In the passage on Ruth below, rename "scribe" as "teacher of the law" in the stretch from "In today’s gospel, a" to "This was new.", and copy out that stretch with the change.

--- Start Extract ---

I find the homely story of Ruth, today’s first reading, a good example of saintliness in the making. Let me explain. Just as Bartimaeus followed Jesus up the road to Jerusalem after his healing, so Ruth followed her mother-in-law Naomi up the road to Judah, Naomi’s homeland, from which she and her late husband had migrated to Moab when their country was under the lash of famine. Now, years later, after the death of her husband and her two sons, who had married the Moabite women Ruth and Orpah, Naomi sees no need to stay in Moab any longer and heads home.
Her daughters-in-law, both of whom obviously love her, follow after her. She exhorts them to turn back, to return to their people, as she is returning to her people. She has no more sons for them to marry, she tells them. Orpah concedes, but Ruth will not be swayed. Ruth was loyal to her mother-in-law Naomi both in season, when she was married to Naomi’s son, and out of season, after the death of that son. That loyalty is reminiscent of the third step in Bartimaeus’s discipleship: that loyalty whereby he follows Jesus up the road to Jerusalem. Ruth following Naomi up the road to Judah, back to Bethlehem, where Naomi had come from. Loyalty, which comes out of loving gratitude that apparently is a response to the kind and loving way Naomi treated her daughters-in-law. As Ruth so beautifully puts it in the scripture, “Don’t urge me to leave you or to turn back from you. Where you go I will go, and where you stay, I will stay. Your people will be my people and your God my God. Where you die I will die, and there I will be buried.” She had made up her mind. Love will make us do that. Love will lead us to follow another and to create a path of holiness in the process, the path along which we choose to walk, saying no to ourselves and yes to something greater than ourselves..
How does this reading about Ruth square with today’s gospel? Why would the editors of the lectionary from whence these readings come, group these two as one of the choices for today? I think it is because Ruth loved her neighbor––one way of speaking of her mother-in-law Naomi––as herself, and a demonstration of that was her willingness to follow her back to her homeland, to leave her own tribe behind or, as she puts it, “your God will be my God.” She will take on the worship of the God of Naomi, whom Jesus declares in this morning’s gospel, is one. One.
In today’s gospel, a scribe asks Jesus, “What is the first commandment?” And Jesus answers, “Hear, O Israel, the Lord our God, the Lord is one. Love the Lord your God with all your heart and with all your soul and with all your mind and with all your strength. The second is this: ‘Love your neighbor as yourself.’” No Jew who was listening would have disagreed with what Jesus said was the first commandment, but Jesus did something that no other rabbinic teacher had ever done. He combined the first and the second commandments, calling for love of God and love of neighbor as oneself as one. This was new.

--- End Extract ---
--- Start Data ---

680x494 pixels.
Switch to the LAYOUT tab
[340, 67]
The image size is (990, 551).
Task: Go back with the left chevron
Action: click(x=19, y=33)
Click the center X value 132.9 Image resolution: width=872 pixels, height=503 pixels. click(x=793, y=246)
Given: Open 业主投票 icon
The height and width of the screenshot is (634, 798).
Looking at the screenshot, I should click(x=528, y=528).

--- End Data ---

■ Answer in full:
In today’s gospel, a teacher of the law asks Jesus, “What is the first commandment?” And Jesus answers, “Hear, O Israel, the Lord our God, the Lord is one. Love the Lord your God with all your heart and with all your soul and with all your mind and with all your strength. The second is this: ‘Love your neighbor as yourself.’” No Jew who was listening would have disagreed with what Jesus said was the first commandment, but Jesus did something that no other rabbinic teacher had ever done. He combined the first and the second commandments, calling for love of God and love of neighbor as oneself as one. This was new.